A 'forgotten' valley in storm-hit North Carolina, desperate for help
The only road to Pensacola, in the remote mountains of western North Carolina, is now a muddy path through deep, twisting gorges. Its main bridges were swept away last week in floods fueled by devastating Hurricane Helene -- and a cold winter is coming.
"Every major bridge into town is completely gone," Christy Edwards, a resident of the valley, told AFP. She was speaking near the site of her former craft shop -- carried away by the fast-moving floodwaters.
The isolation of this steep-sided valley, where Edwards was born and has spent her life, speaks of the utter ruination inflicted by Helene on some of the more secluded corners of the southeastern United States.
Even a week after the powerful storm's passage, access to the area is only slowly being restored.
But "winter is coming," said Edwards, a former teacher, and at an altitude of some 3,000 feet (900 meters), time is running short.
Temperatures are expected to drop sharply next week, and "these people and these homes have no heat source other than power, (though) some of them do have wood-burning stoves."
- 'We're devastated' -
Not far away, past the jumbled mass of tangled tree limbs and rocks that Helene left strewn across her yard, the local fire station has become a beehive of activity, with free food, friendly faces, and a generator providing light and comfort to huddled residents.
Janet Musselwhite, in her 60s, has come with friend Randi to try to use the station's satellite internet link to contact relatives.
"We're devastated," she said. "We don't have electricity. Most people don't have water. We have no cell service. We have very little communication. It's really hard to even get to town."
The only road into the valley is impassable except in a four-by-four -- and even that is risky.
- Swept away by mud -
The storm claimed at least one life in the Pensacola area, that of a woman who, according to her neighbor, was swept away in one of the dozens of mudslides that carved paths of desolation on area slopes early the morning of September 27.
Helene has claimed at least 220 lives overall, making it the second most deadly storm to strike the US in more than a half-century, behind 2005's Hurricane Katrina.
Scientists say Helene's rare intensity was almost certainly amplified by the warming of the seas caused by climate change.
But the mountains of western North Carolina normally escape the worst of passing hurricanes, which tend to inflict their greatest damage in low-lying coastal areas.
No one in this area had ever seen anything like this.

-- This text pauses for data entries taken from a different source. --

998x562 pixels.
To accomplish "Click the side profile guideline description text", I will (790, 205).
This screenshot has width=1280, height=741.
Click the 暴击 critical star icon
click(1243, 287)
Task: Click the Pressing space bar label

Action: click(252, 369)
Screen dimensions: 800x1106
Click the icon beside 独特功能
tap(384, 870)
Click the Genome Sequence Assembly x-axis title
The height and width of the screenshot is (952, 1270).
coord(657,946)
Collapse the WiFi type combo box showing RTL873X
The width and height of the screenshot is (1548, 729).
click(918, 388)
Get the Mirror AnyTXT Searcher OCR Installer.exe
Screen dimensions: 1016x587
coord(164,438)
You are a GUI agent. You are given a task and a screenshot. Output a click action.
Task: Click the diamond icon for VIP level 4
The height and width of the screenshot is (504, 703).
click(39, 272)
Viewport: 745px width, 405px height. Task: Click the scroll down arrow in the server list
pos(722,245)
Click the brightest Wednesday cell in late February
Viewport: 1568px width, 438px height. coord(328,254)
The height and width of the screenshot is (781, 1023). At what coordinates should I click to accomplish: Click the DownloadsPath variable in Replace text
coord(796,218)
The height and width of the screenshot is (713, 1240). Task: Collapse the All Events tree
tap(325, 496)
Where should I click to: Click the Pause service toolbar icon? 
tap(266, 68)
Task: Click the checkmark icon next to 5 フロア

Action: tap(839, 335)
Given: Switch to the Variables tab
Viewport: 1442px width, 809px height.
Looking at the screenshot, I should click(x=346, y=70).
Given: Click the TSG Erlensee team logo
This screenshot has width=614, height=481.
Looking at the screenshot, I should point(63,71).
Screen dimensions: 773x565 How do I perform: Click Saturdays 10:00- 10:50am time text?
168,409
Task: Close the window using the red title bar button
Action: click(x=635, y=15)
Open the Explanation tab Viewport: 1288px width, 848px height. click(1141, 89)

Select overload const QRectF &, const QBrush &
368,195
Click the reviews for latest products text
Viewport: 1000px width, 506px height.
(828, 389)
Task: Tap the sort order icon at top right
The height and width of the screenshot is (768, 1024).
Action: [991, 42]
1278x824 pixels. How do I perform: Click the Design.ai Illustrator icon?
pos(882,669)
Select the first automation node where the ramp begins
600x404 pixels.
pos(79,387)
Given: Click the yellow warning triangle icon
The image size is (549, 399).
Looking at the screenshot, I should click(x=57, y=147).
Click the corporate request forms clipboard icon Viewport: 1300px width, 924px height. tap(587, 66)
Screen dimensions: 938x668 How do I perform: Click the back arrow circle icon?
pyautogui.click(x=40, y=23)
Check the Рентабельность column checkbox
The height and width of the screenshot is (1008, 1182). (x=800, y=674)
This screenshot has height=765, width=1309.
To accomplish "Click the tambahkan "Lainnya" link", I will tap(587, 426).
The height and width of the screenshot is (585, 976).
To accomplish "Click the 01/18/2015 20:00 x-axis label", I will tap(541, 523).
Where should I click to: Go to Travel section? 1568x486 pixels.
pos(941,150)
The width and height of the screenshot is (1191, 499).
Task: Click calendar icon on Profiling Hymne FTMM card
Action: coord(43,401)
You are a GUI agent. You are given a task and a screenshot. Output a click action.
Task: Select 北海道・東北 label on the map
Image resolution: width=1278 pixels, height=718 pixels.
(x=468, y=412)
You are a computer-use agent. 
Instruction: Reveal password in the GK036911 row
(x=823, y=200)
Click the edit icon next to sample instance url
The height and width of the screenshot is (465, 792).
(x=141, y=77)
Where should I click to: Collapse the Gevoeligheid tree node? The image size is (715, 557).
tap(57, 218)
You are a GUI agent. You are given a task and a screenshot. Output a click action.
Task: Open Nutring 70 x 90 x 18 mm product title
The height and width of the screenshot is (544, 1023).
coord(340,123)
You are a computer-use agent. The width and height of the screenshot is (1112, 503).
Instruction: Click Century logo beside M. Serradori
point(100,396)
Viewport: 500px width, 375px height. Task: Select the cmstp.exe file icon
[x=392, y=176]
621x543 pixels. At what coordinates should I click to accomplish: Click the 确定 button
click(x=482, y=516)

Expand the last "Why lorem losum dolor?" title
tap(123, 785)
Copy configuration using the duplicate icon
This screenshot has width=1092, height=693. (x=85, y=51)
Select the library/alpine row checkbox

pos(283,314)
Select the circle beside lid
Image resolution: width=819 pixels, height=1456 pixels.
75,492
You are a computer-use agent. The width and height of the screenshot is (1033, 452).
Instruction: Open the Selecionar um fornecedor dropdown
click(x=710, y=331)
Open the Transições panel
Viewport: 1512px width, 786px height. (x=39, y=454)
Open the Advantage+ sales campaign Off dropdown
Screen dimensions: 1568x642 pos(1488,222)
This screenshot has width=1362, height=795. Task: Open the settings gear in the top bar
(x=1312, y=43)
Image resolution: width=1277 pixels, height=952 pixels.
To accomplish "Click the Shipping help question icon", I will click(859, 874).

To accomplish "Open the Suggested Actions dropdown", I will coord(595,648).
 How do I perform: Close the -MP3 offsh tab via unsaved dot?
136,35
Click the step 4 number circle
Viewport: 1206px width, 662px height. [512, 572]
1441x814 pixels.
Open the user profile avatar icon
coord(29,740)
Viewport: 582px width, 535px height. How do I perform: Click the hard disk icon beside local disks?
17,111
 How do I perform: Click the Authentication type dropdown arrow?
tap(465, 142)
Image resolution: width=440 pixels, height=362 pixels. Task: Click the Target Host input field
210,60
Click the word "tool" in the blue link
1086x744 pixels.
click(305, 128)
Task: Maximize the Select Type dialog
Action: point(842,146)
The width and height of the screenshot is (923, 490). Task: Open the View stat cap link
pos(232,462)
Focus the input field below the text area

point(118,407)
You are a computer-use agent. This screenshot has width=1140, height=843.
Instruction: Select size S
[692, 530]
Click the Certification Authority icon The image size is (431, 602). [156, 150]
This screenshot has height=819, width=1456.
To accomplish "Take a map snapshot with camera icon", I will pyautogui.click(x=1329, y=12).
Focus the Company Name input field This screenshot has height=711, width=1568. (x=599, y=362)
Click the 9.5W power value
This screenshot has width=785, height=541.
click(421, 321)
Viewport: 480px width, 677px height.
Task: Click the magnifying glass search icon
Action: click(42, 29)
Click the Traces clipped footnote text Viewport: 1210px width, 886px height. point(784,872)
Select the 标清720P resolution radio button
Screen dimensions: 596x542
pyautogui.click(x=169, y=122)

At the fire station, David Rogers, a bearded military veteran in a gray T-shirt, showed videos on his phone of the floods that carried away the mobile homes once parked just below his house. Their inhabitants escaped, but "three had to go to the hospital."
Mobile homes are fragile dwellings, highly vulnerable to nature's extremes, and their presence bespeaks the deep poverty of rural settings like this across the US.
Rogers said he and the survivors from the mobile homes were completely cut off from the outside world for three days.
- 'It's messy' -
Rescue teams finally arrived, and behind them, a steady stream of backhoes and bulldozers.
Work crews have been struggling from dusk to dawn to reopen roads that were left under mountains of mud and broken chunks of asphalt by the power of fast-flowing water. One man drives by on a noisy four-wheeler with rolls of paper towels tied to the back.
Amid all the din and the clamor, the authorities are maintaining a quiet presence.
Near the fire station, across from a huge camper lying on its side against a white church, Shawn Lavin, a national guardsman from New York, is part of a dozen-member team helping out.
Their chief, who declined to give his name, said that between the official relief teams, the locals, and volunteers come from far away -- some even arriving in their own helicopters -- "it's messy."
For many residents, the federal presence arrived too late, and the process of applying for emergency assistance through the Federal Emergency Management Agency (FEMA) is too complicated, requiring computer access.
"These people don't even have a computer, they don't have power," said Christy Edwards, who said she felt "forgotten."
"We need physical people here to walk up to each individual house and say, 'How can we help you?'"
In this remote corner of the Appalachian mountains, people have "always felt forgotten because we are in a rural area," she said.
"We have never asked for help. But this is way bigger than our resources here. We have to have help from our government to fix back."